Data for locating words and elements:
---*---

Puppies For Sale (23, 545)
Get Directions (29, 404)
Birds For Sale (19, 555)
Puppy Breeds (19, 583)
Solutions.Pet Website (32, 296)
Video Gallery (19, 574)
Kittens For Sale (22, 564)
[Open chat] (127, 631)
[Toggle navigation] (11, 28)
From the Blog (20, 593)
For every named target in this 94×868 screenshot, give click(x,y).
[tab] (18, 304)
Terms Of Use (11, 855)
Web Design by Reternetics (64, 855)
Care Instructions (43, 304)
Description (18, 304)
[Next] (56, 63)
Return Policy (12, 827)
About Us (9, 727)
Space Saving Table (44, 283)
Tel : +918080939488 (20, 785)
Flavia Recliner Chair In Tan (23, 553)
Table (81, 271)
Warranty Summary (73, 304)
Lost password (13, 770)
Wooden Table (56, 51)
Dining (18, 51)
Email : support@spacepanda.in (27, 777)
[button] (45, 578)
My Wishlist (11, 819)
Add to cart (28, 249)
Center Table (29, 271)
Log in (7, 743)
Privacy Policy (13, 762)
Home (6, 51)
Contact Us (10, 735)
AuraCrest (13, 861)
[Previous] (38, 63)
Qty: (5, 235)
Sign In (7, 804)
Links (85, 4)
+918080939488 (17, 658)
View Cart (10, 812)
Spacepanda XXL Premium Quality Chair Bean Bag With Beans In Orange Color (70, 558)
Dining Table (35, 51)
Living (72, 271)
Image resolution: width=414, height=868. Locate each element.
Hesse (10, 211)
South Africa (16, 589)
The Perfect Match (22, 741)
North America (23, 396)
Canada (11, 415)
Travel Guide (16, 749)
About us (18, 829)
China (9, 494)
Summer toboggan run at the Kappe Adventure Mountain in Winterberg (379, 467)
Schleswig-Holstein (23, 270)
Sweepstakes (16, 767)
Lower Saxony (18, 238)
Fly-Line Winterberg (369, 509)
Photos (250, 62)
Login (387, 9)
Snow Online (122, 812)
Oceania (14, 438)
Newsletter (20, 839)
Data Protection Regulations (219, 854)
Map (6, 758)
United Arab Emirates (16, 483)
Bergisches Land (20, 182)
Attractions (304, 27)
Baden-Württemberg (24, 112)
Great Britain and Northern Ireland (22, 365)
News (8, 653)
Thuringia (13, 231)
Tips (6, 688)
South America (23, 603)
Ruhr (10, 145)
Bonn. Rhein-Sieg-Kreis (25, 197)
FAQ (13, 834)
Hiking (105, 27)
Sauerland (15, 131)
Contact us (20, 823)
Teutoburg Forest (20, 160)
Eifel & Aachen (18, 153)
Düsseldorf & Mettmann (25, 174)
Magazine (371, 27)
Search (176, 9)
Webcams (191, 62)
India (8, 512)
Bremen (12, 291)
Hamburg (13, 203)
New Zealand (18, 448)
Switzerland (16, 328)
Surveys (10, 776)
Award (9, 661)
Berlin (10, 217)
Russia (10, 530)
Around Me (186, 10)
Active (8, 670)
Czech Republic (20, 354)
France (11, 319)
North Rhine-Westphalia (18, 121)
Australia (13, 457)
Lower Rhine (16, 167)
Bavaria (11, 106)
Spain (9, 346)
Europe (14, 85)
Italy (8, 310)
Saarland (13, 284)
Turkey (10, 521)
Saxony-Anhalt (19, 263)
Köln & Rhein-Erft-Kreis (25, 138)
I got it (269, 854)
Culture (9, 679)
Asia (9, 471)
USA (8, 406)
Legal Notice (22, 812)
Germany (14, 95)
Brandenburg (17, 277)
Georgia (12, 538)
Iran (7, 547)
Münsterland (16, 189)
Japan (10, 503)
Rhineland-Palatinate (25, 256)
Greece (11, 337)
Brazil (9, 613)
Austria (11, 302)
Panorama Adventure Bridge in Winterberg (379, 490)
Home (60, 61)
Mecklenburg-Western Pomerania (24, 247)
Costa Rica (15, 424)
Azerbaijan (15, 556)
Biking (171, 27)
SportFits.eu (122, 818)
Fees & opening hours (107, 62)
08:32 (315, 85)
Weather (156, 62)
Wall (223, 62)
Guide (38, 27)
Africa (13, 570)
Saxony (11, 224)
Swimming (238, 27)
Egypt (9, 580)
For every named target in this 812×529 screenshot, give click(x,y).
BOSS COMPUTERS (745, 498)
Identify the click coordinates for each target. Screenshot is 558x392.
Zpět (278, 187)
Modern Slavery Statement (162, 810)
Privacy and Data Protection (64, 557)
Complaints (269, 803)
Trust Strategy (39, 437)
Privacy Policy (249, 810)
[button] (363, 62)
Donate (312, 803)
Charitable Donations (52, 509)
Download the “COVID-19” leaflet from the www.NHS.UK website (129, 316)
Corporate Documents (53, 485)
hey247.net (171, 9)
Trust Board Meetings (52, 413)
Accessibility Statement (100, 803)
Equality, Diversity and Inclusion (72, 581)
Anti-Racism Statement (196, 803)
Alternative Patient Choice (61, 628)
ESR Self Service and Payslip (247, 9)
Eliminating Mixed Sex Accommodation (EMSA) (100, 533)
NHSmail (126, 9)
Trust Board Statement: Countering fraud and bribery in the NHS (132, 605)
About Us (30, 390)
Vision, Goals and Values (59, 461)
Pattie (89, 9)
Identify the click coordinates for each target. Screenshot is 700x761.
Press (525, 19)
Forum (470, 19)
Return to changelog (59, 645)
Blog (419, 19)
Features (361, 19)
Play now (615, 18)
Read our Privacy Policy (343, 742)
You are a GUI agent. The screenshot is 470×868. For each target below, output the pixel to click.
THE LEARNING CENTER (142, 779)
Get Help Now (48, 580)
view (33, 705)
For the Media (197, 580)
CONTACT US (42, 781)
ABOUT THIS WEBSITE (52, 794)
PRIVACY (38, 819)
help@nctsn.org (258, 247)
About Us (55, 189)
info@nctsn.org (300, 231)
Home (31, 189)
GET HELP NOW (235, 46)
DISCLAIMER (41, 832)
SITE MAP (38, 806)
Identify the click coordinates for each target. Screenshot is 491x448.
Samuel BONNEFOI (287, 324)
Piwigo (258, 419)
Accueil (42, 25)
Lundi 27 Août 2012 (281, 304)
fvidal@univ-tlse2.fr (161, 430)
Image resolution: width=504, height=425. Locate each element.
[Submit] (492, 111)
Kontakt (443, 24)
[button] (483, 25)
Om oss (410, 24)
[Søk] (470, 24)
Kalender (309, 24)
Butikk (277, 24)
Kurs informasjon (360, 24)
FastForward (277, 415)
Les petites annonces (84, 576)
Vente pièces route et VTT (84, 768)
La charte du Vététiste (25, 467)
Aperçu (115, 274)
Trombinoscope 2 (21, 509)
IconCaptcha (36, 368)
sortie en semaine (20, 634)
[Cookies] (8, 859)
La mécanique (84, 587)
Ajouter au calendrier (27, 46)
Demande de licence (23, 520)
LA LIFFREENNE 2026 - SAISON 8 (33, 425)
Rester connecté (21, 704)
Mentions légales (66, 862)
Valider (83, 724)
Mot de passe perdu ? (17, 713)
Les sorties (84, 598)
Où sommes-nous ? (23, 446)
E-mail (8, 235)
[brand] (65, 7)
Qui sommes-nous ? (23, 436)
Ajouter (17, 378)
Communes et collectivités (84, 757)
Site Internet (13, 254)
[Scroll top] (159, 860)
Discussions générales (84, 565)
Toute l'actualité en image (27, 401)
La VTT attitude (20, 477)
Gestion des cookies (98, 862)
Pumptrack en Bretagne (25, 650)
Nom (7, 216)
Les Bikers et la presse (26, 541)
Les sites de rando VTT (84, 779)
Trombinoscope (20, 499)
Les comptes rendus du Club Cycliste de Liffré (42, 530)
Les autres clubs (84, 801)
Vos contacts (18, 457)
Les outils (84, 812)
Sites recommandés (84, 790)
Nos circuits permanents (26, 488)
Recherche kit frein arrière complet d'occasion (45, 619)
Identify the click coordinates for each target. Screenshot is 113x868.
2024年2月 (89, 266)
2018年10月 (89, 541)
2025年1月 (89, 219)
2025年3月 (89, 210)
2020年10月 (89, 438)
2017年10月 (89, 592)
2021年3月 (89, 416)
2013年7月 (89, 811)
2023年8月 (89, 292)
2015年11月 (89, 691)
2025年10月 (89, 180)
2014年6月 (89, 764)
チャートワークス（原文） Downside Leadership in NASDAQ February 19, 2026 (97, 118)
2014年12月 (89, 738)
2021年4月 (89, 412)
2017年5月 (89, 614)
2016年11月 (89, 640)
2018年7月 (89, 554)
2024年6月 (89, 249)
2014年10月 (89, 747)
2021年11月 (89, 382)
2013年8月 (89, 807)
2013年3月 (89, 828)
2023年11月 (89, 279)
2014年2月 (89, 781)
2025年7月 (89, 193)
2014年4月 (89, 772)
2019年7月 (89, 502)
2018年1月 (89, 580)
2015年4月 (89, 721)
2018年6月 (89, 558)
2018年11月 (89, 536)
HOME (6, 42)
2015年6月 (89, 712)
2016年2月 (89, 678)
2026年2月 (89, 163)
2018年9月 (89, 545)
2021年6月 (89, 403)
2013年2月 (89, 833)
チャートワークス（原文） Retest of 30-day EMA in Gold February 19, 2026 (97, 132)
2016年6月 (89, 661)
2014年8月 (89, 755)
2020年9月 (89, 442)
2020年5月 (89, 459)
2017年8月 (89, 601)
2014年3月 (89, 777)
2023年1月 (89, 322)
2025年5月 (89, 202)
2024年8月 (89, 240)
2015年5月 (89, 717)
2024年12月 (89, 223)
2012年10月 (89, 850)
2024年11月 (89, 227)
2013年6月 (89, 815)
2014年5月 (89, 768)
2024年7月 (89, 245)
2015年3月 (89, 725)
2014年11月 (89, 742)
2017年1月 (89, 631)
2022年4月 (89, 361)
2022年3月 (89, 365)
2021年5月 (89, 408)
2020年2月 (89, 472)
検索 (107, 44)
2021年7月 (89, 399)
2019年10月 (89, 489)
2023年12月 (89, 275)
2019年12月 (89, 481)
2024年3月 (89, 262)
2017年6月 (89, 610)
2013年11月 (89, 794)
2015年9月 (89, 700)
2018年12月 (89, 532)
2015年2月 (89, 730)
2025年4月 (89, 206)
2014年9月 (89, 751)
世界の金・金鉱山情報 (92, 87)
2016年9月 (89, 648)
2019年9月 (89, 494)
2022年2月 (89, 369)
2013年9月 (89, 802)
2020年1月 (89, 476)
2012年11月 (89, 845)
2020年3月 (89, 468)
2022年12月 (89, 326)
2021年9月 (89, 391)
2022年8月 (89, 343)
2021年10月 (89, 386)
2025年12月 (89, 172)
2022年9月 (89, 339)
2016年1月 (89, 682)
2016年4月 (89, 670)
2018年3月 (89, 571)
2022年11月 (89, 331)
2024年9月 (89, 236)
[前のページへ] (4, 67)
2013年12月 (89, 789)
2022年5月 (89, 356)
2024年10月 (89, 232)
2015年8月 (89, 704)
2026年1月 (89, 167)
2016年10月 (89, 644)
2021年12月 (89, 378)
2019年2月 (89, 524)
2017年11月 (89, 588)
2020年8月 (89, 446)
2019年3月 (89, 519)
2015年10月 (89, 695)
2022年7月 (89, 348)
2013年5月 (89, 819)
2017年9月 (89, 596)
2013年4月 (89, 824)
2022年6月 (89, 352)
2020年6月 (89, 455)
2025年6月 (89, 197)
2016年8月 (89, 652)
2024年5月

---*---

* _TASK DESCRIPTION_
Starting at the line that has "2024年8月 (89, 240)" and running through the end of the data, rewrite the lines with "検索" swapped for "サーチ" and everything else unchanged.

* _EXERCISE RESULT_
2024年8月 (89, 240)
2015年5月 (89, 717)
2024年12月 (89, 223)
2012年10月 (89, 850)
2024年11月 (89, 227)
2013年6月 (89, 815)
2014年5月 (89, 768)
2024年7月 (89, 245)
2015年3月 (89, 725)
2014年11月 (89, 742)
2017年1月 (89, 631)
2022年4月 (89, 361)
2022年3月 (89, 365)
2021年5月 (89, 408)
2020年2月 (89, 472)
サーチ (107, 44)
2021年7月 (89, 399)
2019年10月 (89, 489)
2023年12月 (89, 275)
2019年12月 (89, 481)
2024年3月 (89, 262)
2017年6月 (89, 610)
2013年11月 (89, 794)
2015年9月 (89, 700)
2018年12月 (89, 532)
2015年2月 (89, 730)
2025年4月 (89, 206)
2014年9月 (89, 751)
世界の金・金鉱山情報 (92, 87)
2016年9月 (89, 648)
2019年9月 (89, 494)
2022年2月 (89, 369)
2013年9月 (89, 802)
2020年1月 (89, 476)
2012年11月 (89, 845)
2020年3月 (89, 468)
2022年12月 (89, 326)
2021年9月 (89, 391)
2022年8月 (89, 343)
2021年10月 (89, 386)
2025年12月 (89, 172)
2022年9月 (89, 339)
2016年1月 (89, 682)
2016年4月 (89, 670)
2018年3月 (89, 571)
2022年11月 (89, 331)
2024年9月 (89, 236)
[前のページへ] (4, 67)
2013年12月 (89, 789)
2022年5月 (89, 356)
2024年10月 (89, 232)
2015年8月 (89, 704)
2026年1月 (89, 167)
2016年10月 (89, 644)
2021年12月 (89, 378)
2019年2月 (89, 524)
2017年11月 (89, 588)
2020年8月 (89, 446)
2019年3月 (89, 519)
2015年10月 (89, 695)
2022年7月 (89, 348)
2013年5月 (89, 819)
2017年9月 (89, 596)
2013年4月 (89, 824)
2022年6月 (89, 352)
2020年6月 (89, 455)
2025年6月 (89, 197)
2016年8月 (89, 652)
2024年5月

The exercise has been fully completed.